#### WHAT YOU ARE ASKED TO DO
Tally the lines of the material that carry the word "computer". Give no more than the number.

*** RECORDS SHOWN Section Begins ***

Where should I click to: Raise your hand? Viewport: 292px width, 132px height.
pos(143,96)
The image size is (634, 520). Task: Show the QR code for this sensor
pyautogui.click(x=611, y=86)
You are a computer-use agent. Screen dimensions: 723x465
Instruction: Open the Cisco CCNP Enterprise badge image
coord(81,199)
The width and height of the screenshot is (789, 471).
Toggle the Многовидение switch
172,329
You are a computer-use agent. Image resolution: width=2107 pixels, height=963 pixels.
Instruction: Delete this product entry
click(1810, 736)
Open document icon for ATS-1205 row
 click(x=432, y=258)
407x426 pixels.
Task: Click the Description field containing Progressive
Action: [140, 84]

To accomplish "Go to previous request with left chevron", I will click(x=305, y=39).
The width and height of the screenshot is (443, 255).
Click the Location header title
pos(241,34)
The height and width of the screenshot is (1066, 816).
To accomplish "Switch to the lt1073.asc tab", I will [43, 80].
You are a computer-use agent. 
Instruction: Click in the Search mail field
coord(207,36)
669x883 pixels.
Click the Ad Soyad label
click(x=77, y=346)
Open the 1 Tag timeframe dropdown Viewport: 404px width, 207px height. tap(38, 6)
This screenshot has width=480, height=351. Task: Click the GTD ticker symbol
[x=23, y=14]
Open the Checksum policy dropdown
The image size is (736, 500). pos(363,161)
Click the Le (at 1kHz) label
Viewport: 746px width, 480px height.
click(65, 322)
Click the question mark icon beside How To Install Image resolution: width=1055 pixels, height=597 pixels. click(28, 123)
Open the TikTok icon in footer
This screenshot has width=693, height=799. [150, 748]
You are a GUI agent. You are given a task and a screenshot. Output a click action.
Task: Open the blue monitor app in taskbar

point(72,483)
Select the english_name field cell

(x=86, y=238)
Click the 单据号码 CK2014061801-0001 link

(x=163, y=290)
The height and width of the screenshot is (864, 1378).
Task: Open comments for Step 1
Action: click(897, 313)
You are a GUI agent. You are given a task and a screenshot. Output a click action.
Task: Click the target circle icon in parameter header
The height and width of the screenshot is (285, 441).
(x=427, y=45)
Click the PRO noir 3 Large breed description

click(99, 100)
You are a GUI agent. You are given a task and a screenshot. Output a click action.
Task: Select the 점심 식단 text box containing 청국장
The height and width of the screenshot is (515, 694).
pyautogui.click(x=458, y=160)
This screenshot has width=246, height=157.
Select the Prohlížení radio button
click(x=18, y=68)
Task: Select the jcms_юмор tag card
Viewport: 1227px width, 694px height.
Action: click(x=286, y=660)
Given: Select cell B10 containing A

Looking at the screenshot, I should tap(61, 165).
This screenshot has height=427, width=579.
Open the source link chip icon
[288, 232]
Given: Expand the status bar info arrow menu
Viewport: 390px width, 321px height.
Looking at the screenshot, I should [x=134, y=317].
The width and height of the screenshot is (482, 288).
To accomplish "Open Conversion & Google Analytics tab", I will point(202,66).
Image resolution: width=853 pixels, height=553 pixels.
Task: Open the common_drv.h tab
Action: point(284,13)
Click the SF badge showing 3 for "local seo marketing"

*** RECORDS SHOWN Section Ends ***

#### RESPONSE FOR THIS EXERCISE
3